I raise my hands deprecatingly.

‘Yes, yes, that was quite a thrashing, but it’s your go. Let me get the drinks this time.’

I walk away, thinking, and I think that I have nothing to fear. Indochina was a long time ago and I was a different man before Dien Bien Phu. That’s true. But I’m not sure that I was ever in Hoa Binh. Certainly I never went to the Bishop’s Palace and I don’t think I can remember being in any fight over a Chinese tart. What the hell was or is the Garden of Supplications? Now that I think about our little chat as it has run so far – ‘old comrade in arms’, ‘old fellow’, ‘little arsehole’ – not once has he called me by my name. It is certainly quite likely that we met on one or other of the Red River operations, but I am pretty sure that he has got me mixed up with someone else. In which case, it is now time to throw him off the scent completely. The Kabyle’s glazed eyes follow me as I return with the mollifying glass of beer.

And then I casually try it out.

‘I shouldn’t like us to quarrel and, by the way, Edmond, I think that you have forgotten my name. It’s Antoine – Antoine Galland.’

‘Antoine! That’s fine! Let’s shake on –’ But his hand never reaches mine. He wrinkles his nose.

‘No, wait a minute, surely … have I been muddling you? … Surely … Philippe. Sorry. I thought you were Philippe Roussel. Surely, you were one of Joinville’s team …’

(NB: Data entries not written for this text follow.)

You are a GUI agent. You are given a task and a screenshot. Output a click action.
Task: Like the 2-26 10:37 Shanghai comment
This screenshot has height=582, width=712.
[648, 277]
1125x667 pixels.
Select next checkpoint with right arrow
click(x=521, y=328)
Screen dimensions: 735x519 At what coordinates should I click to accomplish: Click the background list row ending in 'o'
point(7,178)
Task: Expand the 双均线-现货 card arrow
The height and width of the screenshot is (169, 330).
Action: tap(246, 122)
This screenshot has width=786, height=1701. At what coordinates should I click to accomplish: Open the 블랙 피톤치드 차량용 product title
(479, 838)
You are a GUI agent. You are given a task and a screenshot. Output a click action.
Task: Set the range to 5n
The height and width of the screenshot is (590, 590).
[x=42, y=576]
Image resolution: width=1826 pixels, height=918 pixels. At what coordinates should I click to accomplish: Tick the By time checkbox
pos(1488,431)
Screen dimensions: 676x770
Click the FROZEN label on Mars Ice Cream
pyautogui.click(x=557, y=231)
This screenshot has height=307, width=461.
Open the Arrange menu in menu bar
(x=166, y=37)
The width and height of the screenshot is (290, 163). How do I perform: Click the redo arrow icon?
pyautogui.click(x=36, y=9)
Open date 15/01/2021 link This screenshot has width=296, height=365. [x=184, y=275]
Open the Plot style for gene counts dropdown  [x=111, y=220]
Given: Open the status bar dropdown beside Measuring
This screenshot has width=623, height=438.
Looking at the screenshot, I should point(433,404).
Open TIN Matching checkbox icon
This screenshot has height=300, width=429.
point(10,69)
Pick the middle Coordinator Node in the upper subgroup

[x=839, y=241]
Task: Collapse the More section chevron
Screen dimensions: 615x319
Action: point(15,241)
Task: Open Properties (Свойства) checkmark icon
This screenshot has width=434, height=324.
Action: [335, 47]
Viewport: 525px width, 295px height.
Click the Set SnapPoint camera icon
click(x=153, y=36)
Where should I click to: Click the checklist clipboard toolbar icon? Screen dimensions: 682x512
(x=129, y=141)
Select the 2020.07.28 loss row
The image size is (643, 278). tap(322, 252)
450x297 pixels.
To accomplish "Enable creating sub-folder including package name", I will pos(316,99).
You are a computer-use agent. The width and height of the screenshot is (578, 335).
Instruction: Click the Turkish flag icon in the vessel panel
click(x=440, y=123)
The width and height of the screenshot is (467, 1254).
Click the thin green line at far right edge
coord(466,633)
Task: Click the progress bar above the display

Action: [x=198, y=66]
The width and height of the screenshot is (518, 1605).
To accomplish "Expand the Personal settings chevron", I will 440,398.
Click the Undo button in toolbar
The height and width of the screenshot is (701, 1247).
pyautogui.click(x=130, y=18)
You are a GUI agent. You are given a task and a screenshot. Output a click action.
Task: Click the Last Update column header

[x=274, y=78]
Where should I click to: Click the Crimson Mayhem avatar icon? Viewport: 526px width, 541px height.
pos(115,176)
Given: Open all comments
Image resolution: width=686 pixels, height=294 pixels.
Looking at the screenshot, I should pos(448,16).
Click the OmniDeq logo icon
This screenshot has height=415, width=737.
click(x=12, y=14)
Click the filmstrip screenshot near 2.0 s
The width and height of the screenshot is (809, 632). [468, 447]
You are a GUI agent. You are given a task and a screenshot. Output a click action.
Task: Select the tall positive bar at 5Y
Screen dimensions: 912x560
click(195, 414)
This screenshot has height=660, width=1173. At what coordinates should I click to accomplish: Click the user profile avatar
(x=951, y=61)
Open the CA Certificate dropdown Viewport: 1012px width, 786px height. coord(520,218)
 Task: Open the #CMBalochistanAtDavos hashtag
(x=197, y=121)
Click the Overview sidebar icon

It is very quiet between us. Then he tries a short laugh.

‘No. It’s Antoine. That’s right. I had forgotten …’

‘No, Edmond. Now, you remember. Yes, it’s Philippe Roussel. Keep that hand away from your holster. I have killed and I will kill again.’

And I ease the handle of my Tokarev out from my pocket far enough for him to see it.

‘I want you to go and sit over there. I want you to sit on your hands.’

‘What?’

‘Sit on your hands. You liberal colonialists have had plenty of practice at that.’

He shakes his head, but he does as I tell him. I give him a fraternal hug round the shoulder, leaning low over him to prevent others in the bar from seeing what I am doing, and I get the gun from his holster and slip it inside my jacket. It is time for another gamble. I speak very low and he has to incline his head to hear it all.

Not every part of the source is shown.